I'm always looking for things to do to get me through the winter months... even if those things are projects that won't happen until springs warmer days arrive! I am planning on getting into the green house this week and starting some seeds... I can't even wait. Lavender, peppers, eggplant, leeks, onions along with a bunch of herbs to name a few.  The feel of the dirt in between my nails will be a welcome sensation... the smell of the greenhouse is like no other... that fresh, earthy aroma, blending with the scents of the herbs as they grow... the sun's warmth brings a healing to my outdoor loving spirit that the drab, cold winter weighs down. Only 48 more days till spring... and so my countdown continues.

The last couple days have  brought heavy rains and even thunder and lightening. All of the snow has melted away and now we are mucking through gobs of mud... not so pleasant to stroll out to the greenhouse in, but better than a freezing wind smacking me in the face any day!  So I thought since I am ready to head out to my cozy greenhouse I would give all my Dragonfly readers an activity to do that can be started right now... even if you don't have a play house... oh I mean greenhouse!  Have any of you considered having an orchard or would like to plant some trees? Well you don't have to 'buy' them, you can start your own with a 'right in your own house' tip- Willow Water! Read on friends...

Be sure to go to my blogspot at www.fordragonfliesandme.blogspot.com to see all the great photo's that go with this!  And for more great stuff go to my Facebook, like & share   http://www.facebook.com/pages/For-Dragonflies-And-Me/550000798362651

This was given to me by a market friend. I don't know the origin of it but I thought this is too good not to share.  I have adapted it and added information.  It will give you something to look forward to once the warmer days that are sure to arrive come.  Although this can be started right now.

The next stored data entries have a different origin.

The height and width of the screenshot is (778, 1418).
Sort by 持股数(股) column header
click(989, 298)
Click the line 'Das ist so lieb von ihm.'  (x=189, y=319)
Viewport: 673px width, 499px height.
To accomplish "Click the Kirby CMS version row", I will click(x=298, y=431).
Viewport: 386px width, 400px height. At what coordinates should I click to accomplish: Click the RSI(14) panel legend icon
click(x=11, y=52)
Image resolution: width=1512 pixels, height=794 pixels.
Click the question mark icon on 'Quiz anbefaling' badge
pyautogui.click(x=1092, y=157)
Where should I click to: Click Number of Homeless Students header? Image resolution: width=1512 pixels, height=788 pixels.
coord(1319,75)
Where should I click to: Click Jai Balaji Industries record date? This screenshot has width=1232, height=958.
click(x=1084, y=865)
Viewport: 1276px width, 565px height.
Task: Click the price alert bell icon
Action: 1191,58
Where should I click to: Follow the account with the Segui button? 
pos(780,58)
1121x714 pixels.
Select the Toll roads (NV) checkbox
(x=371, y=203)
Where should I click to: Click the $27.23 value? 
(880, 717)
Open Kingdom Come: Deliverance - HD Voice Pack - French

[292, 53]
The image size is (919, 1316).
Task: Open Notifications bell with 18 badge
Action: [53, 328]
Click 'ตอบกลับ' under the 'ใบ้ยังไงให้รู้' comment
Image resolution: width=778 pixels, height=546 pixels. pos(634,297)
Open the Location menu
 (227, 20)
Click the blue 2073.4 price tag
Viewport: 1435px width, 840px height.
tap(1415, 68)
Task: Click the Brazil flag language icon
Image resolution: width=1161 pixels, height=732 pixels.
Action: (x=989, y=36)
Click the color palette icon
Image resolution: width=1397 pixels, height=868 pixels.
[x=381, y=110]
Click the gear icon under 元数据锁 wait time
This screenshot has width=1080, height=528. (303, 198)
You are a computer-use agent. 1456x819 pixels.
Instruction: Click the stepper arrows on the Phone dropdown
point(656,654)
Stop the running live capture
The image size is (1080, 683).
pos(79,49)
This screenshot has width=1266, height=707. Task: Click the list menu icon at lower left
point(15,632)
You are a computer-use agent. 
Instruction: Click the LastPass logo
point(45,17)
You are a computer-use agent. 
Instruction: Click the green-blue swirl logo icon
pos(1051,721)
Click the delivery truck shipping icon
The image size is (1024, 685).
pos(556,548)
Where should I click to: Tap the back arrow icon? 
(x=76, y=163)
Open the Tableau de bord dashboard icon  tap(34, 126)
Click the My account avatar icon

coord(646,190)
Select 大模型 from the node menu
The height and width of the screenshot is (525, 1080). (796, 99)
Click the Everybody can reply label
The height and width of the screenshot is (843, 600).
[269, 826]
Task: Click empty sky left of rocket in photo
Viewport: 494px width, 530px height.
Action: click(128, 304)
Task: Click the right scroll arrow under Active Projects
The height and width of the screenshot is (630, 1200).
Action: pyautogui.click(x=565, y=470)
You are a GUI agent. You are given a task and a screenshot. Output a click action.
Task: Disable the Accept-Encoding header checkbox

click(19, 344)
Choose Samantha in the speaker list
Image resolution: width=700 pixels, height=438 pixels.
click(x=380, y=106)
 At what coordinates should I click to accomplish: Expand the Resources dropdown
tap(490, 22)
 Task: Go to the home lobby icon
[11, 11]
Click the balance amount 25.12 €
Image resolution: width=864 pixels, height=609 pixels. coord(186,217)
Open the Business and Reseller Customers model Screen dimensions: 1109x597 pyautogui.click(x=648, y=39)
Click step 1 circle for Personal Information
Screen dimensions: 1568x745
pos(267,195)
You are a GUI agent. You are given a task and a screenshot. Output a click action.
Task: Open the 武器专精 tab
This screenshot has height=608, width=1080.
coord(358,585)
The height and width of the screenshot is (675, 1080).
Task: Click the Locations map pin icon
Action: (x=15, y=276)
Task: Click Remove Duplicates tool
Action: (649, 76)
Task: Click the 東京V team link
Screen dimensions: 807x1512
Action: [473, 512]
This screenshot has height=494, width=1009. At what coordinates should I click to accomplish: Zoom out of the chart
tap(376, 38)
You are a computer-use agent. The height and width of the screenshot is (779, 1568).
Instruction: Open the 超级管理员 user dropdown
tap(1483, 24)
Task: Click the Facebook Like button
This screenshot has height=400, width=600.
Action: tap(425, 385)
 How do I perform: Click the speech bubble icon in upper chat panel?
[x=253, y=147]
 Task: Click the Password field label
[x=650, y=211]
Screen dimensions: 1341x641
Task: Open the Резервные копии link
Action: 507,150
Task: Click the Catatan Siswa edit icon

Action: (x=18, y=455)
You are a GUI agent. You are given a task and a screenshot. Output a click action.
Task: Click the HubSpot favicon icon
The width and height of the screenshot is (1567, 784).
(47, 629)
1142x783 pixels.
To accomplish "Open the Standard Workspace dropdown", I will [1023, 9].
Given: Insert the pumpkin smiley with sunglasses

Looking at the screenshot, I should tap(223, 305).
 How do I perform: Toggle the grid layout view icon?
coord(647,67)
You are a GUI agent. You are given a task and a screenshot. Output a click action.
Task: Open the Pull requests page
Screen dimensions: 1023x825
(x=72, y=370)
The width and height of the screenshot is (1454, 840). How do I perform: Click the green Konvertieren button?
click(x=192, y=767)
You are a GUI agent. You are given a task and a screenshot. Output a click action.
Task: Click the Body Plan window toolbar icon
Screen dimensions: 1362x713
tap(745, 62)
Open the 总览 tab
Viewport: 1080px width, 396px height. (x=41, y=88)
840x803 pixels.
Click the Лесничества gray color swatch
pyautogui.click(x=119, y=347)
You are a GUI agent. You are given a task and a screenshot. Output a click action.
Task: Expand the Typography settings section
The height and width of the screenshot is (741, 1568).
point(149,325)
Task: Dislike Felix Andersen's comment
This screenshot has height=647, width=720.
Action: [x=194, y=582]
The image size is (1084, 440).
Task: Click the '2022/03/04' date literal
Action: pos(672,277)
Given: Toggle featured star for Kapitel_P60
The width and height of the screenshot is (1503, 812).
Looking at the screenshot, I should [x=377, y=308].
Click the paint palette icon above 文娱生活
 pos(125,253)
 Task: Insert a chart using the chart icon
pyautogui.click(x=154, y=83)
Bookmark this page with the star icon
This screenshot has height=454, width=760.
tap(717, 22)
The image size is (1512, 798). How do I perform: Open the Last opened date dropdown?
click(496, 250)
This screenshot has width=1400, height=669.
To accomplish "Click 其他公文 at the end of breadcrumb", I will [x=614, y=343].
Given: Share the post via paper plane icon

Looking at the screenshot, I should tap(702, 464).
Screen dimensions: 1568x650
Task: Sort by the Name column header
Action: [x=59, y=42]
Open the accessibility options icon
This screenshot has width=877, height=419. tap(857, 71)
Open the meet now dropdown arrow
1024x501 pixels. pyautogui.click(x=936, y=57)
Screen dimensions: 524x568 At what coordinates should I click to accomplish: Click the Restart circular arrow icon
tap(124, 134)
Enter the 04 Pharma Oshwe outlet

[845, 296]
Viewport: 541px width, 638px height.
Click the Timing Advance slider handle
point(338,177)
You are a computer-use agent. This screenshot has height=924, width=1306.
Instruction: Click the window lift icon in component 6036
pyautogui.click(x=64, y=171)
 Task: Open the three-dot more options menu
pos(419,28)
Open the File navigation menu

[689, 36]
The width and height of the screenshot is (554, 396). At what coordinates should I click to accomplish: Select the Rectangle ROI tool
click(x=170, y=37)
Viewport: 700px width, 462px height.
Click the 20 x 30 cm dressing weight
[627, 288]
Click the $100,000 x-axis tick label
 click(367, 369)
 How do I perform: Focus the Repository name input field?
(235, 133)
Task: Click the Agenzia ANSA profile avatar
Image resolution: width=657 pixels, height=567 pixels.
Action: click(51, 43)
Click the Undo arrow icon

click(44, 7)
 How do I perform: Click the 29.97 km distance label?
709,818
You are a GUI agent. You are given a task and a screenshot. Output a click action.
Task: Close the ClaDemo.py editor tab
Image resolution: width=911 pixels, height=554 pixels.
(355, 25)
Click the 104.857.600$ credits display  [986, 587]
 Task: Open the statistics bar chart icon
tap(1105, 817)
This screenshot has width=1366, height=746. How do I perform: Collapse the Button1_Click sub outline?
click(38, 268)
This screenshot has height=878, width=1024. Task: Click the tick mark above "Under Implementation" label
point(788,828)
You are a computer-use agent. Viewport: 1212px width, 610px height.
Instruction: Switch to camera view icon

Willow Water is terrific for starting new trees and bushes from cuttings. Willow contains a substance a lot like Salicylate (aspirin) that helps plants root quickly.  If you don't have access to willow, you can use an adult aspirin dissolved in a couple cups of warm water.
For a 5 gallon bucket though, that would be a lot of aspirin. It's a lot less expensive to use willow, and I am sure most of us have a neighbor, friend or family member who has one or knows someone who does. Another option is to take a drive out to the country and find a river or stream bank and find one growing in the wild.  Be sure if you are on private property you check with the owners. Any type of Willow will work.
If you live in part of the country where they don't grow, sorry but you can use general rooting hormones which can be purchased through most good seed catalogs or found on the internet.
Here's how:
Take 3 to 4- 3'-4'  willow branches, break into 6"- 8" pieces and drip into 5 gallon bucket of water about 3/4 way full.
Wait 3-4 days and the water will be saturated with the Salicylate-type compound. 
When taking the cuttings of elderberries, blackberries, raspberries or even soft wood fruit trees like apples, cherries, pear and peach, cut them straight across the bottom of the branch just below one of the nodules that look like eyes.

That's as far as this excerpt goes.